The dollar fell against the euro and high-yielding currencies on Friday after the Federal Reserve cut the discount rate and said downside risks to the U.S. economy have increased.
The central bank cut the rate governing direct Fed loans to banks by half-percentage point in a surprise move in an attempt to increase liquidity.
Investors and traders said the Fed's action on Friday could be seen as the last step before a reduction in the benchmark lending rate.
Not only the Fed cut the discount rate, in a sign banks are in serious need for cheaper financing, but it said the downside risks are increasing, said Gregory Salvaggio, a senior currency trader at Tempus Consulting in Washington. By no means is this positive to the dollar. Actually, this is the two-headed monster for the buck: lower interest rates and slower growth.

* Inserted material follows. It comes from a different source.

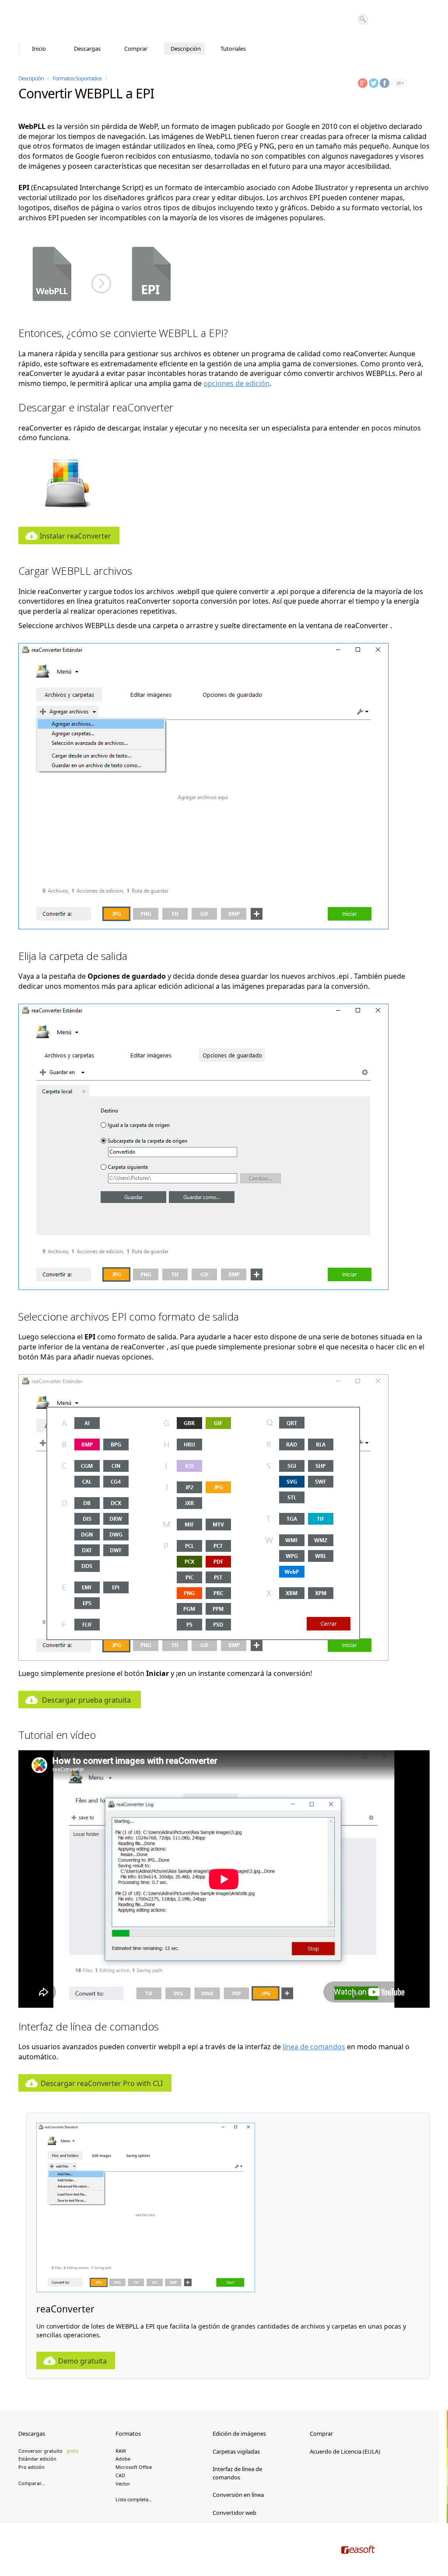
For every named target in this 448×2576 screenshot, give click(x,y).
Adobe (123, 2458)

In midmorning trading in New York, the euro was 0.5 percent higher at $1.3491, its first gain against the greenback in a week, according to Reuters data. The dollar index, which tracks the performance of the greenback versus a basket of currencies, was down 0.6 percent.

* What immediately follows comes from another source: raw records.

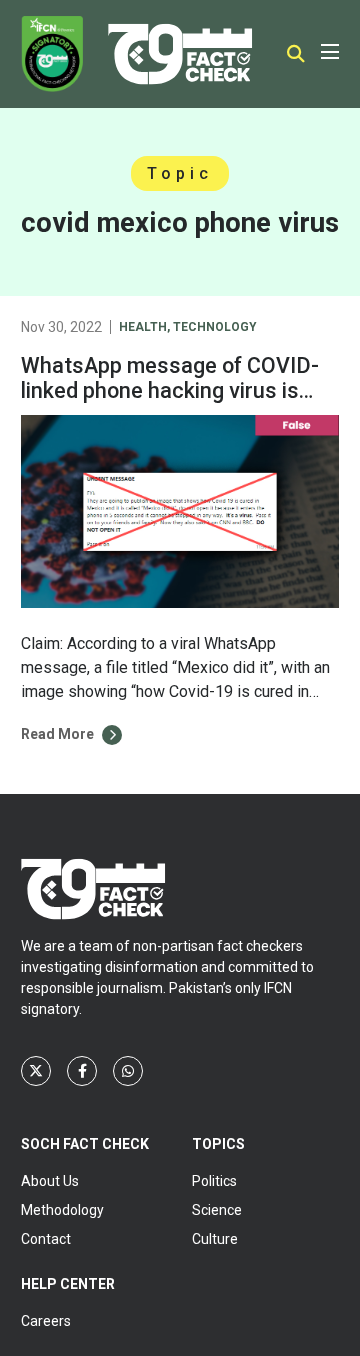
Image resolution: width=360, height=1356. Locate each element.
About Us (50, 1181)
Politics (214, 1181)
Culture (215, 1239)
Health (143, 327)
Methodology (62, 1210)
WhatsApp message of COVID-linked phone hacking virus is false (170, 391)
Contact (46, 1239)
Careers (46, 1321)
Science (217, 1210)
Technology (215, 327)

In a statement announcing the decision, the central bank also said it was monitoring conditions and was prepared to act as needed to mitigate the adverse effects on the economy arising from the disruptions in financial markets. The reduction took the primary discount rate to 5.75 percent from 6.25 percent. The federal funds rate remains at 5.25 percent.
The dollar was higher versus the Japanese yen, up 0.3 percent at 114.60 yen. Investors had bought the yen aggressively this week, and on Thursday the Japanese currency had its biggest one-day gain versus the dollar since 1998.
Risk aversion has rippled through other asset classes, with world stocks falling sharply. However, U.S. stock futures and European shares rebounded after the Fed's announcement.
Currency traders have used equity markets as a barometer of risk appetite for carry trades, in which market players borrow low-yielding yen to buy higher-yielding currencies.
We will have to wait and see how the stock market reacts, said Ron Simpson, director of currency research at Action Economics in Tampa, Florida.